Spontan aku mundur guna menjauhkan wajahku dari wajahnya. Arwan sangat terhibur dengan sikapku, ia kembali ke posisinya semula.
"Kalau begitu boleh aku tanya satu hal?" kataku hati-hati.
"Tanyakan saja," jawab Arwan cepat.
"Apakah kamu sudah menemukan sekolah perempuan yang kamu sukai?"
Kali ini senyum cerah terpampang di wajahnya, "iya sudah."
"Baguslah kalau gitu," komentarku.
Saat ini, aku sungguh tidak tahu kalau orang yang dimaksud adalah diriku. Memang aku masih lugu dan bodoh, tidak bisa mengetahuinya begitu saja. Padahal sudah ada petunjuk dari Arwan menjadi teman chat, mengajak bertemu sampai bercerita tentang dirinya. Namun, ada satu yang dapat aku pastikan. Arwan sudah mengenal diriku terlebih dahulu. Aku harus mendapatkan ingatanku kembali agar mengetahui apakah aku juga mengenal Arwan atau tidak.

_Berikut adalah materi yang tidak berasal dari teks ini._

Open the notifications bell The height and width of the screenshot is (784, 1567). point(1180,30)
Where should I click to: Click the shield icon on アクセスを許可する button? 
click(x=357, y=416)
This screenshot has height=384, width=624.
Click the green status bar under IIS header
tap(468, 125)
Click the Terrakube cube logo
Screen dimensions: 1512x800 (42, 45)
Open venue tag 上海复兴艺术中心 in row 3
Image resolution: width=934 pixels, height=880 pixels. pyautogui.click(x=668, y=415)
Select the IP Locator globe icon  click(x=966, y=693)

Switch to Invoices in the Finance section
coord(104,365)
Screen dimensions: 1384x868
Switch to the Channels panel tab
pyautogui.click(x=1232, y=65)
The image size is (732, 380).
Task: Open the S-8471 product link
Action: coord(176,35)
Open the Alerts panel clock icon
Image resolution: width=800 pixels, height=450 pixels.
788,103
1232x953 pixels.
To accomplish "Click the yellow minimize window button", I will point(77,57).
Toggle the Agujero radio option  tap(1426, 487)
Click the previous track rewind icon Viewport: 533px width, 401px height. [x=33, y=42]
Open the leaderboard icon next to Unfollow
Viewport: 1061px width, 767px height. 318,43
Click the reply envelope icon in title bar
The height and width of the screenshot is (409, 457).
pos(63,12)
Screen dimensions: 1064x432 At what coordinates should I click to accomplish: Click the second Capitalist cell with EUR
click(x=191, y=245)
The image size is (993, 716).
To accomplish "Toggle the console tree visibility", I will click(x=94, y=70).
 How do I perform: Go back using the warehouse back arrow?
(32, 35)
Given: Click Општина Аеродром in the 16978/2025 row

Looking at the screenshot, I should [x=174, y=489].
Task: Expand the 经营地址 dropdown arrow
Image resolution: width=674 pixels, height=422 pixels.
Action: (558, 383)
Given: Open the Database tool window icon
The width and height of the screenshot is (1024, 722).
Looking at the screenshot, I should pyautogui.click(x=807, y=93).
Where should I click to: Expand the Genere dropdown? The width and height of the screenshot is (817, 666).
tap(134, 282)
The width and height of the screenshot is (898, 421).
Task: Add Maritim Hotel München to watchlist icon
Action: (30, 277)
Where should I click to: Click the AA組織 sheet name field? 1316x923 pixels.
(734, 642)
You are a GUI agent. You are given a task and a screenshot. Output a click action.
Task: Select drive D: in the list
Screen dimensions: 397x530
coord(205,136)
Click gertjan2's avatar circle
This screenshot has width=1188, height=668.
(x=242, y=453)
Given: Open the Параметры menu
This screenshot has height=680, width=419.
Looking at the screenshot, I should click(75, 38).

Kerinduan Arwan denganku tidak dapat dipungkiri lagi. Meskipun demikian, Arwan menahan mati-mati untuk tidak memelukku. Arwan tidak ingin aku berpikiran buruk mengenainya.
"Oh ya Kei, kita ke sekolah itu yu!" Arwan melihat ke arah gedung sekolahku dulu.
"Eh apa?" ucapku tak percaya.
Lagi-lagi Arwan memperlihatkan senyumnya.